Hey Marcus, ich kenne das Problem nur zu gut. Bei meinen 8.000€ Schulden denke ich auch ständig: "Erst Schulden weg, dann Nebeneinkommen aufbauen." Aber deine 2-3k€ Startkapital-Frage ist echt sinnvoll.
Meine kurze Erkenntnis: Mit FBA zahlst du monatlich, ob was verkauft wird oder nicht. Das hatte ich bei meinen Schuldenplanungen abgelehnt – zu unkalkulierbar. Ein eigener Shop auf Printful oder ähnlich ist for-Profit-neutral, du zahlst nur bei echtem Verkauf. Das reduziert dein Risiko massiv. Die Gebührenstrukturen musste ich mir beim Kreditvergleich auch genau ansehen – ähnliches Denken.

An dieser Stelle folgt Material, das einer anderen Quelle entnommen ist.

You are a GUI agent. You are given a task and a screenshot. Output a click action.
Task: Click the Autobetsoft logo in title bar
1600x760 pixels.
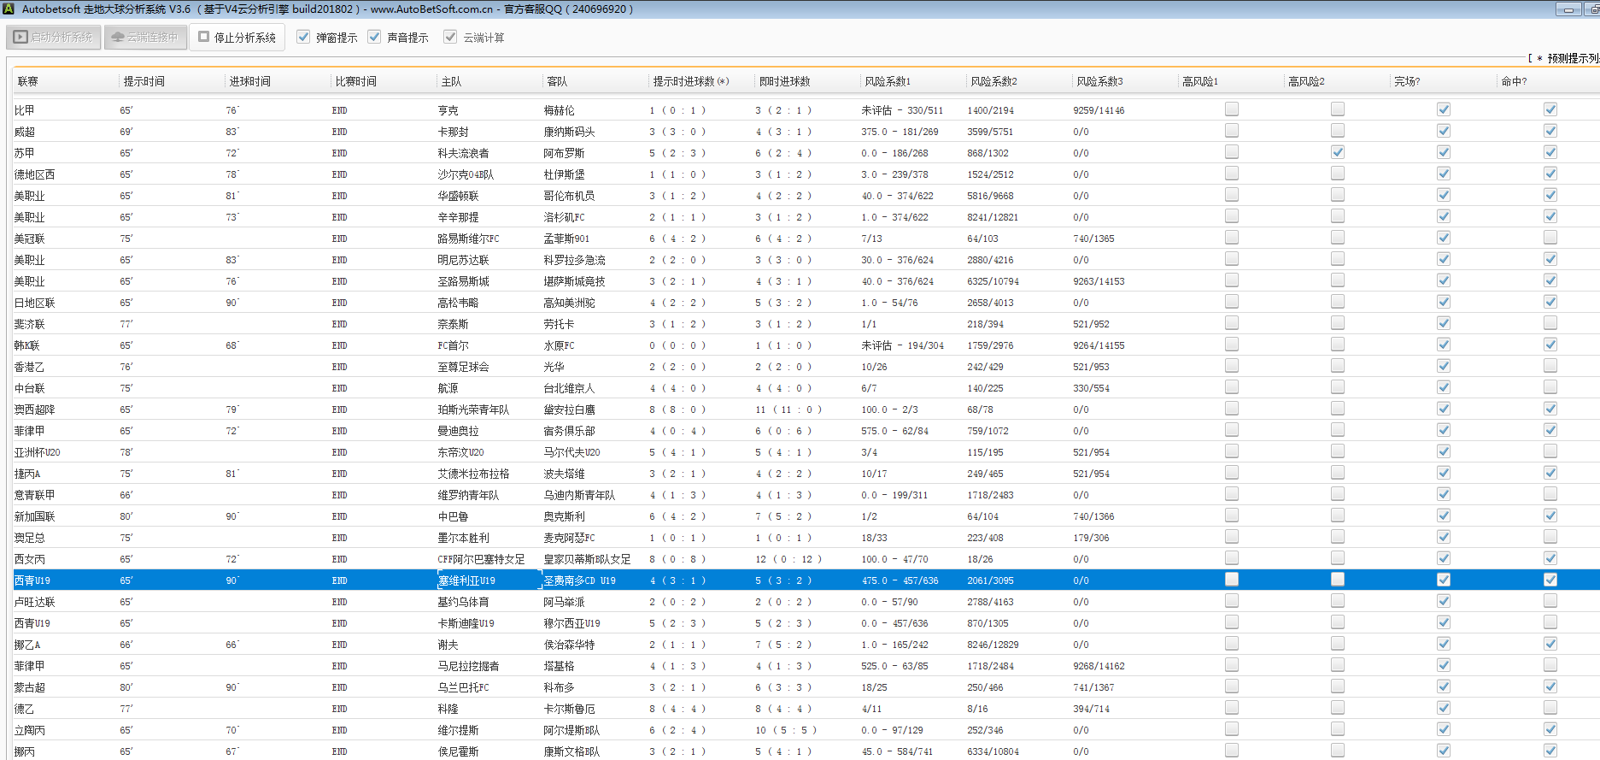click(x=8, y=9)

Vorsicht: Viele unterschätzen die Kosten bei beide Modellen. Amazon verspricht automatisierten Verkauf, aber deine Marketingausgaben werden trotzdem schnell zur Realität. Eigener Shop ist oft günstiger zu starten, aber dann brauchst du SEO und Ads.
Frag dich ehrlich: Hast du Zeit für Marketing oder eher die Bereitschaft, dafür zu zahlen? Das entscheidet wirklich, welches Modell passt. Mit 2-3k€ Budget kannst du bei beiden Varianten nicht groß investieren – das wird eng.